◆ Task details:
Quote the entries from the line containing "Locate an element on the screen. The width" through the line containing "Главная is located at coordinates (205, 83).", with both of those lines included.

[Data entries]
╔══
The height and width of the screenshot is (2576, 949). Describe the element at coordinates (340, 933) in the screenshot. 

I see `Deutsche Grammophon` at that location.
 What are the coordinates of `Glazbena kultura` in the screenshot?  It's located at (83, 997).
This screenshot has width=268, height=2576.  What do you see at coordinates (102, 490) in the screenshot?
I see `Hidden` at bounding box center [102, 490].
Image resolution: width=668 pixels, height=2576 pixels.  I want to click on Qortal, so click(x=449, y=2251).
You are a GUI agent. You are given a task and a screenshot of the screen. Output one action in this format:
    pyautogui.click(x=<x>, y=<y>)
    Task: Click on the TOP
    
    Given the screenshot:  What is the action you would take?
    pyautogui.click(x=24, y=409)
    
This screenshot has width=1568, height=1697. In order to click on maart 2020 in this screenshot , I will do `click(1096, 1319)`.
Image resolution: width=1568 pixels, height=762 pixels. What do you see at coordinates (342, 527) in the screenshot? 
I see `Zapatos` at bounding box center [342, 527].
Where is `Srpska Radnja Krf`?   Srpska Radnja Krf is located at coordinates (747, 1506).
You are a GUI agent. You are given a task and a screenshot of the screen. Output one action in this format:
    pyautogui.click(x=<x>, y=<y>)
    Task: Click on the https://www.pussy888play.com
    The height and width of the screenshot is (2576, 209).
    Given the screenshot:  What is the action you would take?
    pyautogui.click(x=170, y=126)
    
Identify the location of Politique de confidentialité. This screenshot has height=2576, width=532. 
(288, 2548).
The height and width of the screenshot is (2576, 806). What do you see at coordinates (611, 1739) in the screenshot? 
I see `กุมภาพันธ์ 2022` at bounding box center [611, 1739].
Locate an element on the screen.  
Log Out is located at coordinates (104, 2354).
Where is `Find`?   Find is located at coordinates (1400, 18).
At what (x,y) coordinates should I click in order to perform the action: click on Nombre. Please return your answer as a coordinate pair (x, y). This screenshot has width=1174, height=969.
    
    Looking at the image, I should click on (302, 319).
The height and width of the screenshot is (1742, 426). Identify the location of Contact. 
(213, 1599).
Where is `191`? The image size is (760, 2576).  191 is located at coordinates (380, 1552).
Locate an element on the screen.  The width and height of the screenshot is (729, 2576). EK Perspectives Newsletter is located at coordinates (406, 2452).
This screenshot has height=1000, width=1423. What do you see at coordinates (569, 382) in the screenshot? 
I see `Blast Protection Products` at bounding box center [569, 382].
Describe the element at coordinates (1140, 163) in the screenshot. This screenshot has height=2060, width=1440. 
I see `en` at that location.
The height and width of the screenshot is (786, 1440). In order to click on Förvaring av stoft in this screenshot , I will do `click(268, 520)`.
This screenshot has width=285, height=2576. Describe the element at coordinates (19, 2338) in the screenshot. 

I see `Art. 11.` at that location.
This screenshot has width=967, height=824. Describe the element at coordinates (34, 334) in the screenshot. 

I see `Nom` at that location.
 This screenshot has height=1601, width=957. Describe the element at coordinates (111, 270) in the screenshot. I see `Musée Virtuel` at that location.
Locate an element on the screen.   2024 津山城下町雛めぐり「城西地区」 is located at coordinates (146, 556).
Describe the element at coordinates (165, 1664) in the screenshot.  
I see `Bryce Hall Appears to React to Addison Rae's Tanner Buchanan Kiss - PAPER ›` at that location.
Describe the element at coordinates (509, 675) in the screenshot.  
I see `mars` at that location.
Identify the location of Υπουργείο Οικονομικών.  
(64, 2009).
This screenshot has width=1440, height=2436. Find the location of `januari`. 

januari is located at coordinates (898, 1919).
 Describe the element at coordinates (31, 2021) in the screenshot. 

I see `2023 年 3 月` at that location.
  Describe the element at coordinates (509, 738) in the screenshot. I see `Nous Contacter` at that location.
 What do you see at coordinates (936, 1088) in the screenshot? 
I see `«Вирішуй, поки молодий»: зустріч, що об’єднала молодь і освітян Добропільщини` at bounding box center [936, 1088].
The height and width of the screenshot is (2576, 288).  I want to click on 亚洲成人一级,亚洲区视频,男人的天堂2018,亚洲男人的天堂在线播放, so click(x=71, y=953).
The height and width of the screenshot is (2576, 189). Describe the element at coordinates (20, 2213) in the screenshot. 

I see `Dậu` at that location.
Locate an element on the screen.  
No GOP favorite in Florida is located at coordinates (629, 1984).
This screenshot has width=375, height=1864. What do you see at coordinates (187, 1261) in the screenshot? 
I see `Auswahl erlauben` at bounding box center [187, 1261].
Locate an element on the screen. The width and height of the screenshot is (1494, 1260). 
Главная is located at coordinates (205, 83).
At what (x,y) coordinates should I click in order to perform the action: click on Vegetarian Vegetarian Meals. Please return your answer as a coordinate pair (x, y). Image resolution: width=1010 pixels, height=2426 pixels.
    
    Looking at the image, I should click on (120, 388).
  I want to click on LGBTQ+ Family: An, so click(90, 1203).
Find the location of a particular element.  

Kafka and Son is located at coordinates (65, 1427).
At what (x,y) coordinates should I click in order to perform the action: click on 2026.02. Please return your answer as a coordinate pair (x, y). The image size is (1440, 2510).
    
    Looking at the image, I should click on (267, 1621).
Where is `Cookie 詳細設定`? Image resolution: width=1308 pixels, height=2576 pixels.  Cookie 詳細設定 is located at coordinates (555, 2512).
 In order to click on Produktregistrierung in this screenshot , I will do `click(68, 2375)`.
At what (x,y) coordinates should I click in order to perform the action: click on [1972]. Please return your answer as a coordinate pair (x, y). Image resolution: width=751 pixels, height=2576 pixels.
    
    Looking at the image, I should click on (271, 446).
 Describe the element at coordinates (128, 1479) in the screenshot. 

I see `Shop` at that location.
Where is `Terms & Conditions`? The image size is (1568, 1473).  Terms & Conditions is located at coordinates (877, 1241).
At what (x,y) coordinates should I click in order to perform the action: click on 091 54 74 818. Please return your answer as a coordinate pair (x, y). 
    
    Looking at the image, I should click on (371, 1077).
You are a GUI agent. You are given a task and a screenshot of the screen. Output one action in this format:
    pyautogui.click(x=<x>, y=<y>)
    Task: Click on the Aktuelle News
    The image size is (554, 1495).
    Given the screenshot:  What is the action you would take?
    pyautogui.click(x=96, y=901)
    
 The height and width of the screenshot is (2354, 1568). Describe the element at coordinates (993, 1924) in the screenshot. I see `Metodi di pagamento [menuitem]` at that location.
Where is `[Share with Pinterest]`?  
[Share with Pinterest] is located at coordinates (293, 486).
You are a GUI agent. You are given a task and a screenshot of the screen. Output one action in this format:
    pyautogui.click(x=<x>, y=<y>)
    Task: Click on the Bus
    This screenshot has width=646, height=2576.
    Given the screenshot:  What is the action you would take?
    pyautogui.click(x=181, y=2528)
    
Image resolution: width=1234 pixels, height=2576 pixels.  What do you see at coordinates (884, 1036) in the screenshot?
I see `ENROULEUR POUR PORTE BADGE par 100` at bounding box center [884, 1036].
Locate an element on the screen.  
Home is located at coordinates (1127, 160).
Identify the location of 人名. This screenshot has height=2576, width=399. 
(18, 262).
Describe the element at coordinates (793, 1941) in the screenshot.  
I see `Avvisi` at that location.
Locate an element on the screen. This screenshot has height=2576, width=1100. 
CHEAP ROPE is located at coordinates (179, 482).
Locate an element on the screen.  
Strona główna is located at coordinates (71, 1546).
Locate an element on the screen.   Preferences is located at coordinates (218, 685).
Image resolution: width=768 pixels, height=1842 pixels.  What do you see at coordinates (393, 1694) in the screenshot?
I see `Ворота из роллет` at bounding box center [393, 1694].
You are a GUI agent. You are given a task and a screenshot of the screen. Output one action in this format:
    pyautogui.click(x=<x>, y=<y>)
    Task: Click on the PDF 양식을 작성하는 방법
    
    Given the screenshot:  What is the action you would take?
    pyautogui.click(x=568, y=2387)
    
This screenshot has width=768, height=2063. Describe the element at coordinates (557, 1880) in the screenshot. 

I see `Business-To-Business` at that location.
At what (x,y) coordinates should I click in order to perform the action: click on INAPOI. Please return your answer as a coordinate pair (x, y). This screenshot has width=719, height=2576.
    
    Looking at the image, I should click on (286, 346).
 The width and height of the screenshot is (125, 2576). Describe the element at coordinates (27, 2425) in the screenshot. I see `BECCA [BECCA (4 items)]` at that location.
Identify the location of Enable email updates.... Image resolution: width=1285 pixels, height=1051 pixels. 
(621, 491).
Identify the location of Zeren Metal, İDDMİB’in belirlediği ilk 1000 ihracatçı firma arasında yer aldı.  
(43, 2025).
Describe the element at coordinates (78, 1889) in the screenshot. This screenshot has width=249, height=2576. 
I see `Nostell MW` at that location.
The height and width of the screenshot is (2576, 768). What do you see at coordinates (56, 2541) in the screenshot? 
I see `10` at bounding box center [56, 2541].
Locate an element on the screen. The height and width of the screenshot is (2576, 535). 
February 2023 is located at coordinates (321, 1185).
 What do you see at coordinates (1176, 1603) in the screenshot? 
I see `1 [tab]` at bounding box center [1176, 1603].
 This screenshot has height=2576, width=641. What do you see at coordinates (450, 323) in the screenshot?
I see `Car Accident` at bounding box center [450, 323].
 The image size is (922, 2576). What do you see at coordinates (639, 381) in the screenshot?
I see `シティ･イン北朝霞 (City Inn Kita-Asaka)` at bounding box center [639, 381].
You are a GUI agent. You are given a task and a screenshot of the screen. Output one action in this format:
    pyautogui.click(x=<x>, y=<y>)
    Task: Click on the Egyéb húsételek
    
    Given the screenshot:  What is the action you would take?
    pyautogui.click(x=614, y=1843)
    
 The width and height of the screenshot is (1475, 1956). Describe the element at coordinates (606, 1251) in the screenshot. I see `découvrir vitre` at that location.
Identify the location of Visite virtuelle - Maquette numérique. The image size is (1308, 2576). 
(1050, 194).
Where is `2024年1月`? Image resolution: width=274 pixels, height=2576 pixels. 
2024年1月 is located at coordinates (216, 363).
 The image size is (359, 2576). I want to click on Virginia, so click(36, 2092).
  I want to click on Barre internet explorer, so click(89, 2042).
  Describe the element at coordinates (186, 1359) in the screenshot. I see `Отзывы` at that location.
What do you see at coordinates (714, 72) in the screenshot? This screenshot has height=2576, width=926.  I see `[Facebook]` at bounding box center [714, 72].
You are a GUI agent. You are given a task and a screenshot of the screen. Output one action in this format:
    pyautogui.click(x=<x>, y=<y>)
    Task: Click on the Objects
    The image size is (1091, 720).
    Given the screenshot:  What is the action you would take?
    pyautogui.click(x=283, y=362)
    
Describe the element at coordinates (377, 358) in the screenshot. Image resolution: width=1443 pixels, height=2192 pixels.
╚══
◆ Exercise answer:
Locate an element on the screen. The width and height of the screenshot is (1494, 1260). 
Главная is located at coordinates (205, 83).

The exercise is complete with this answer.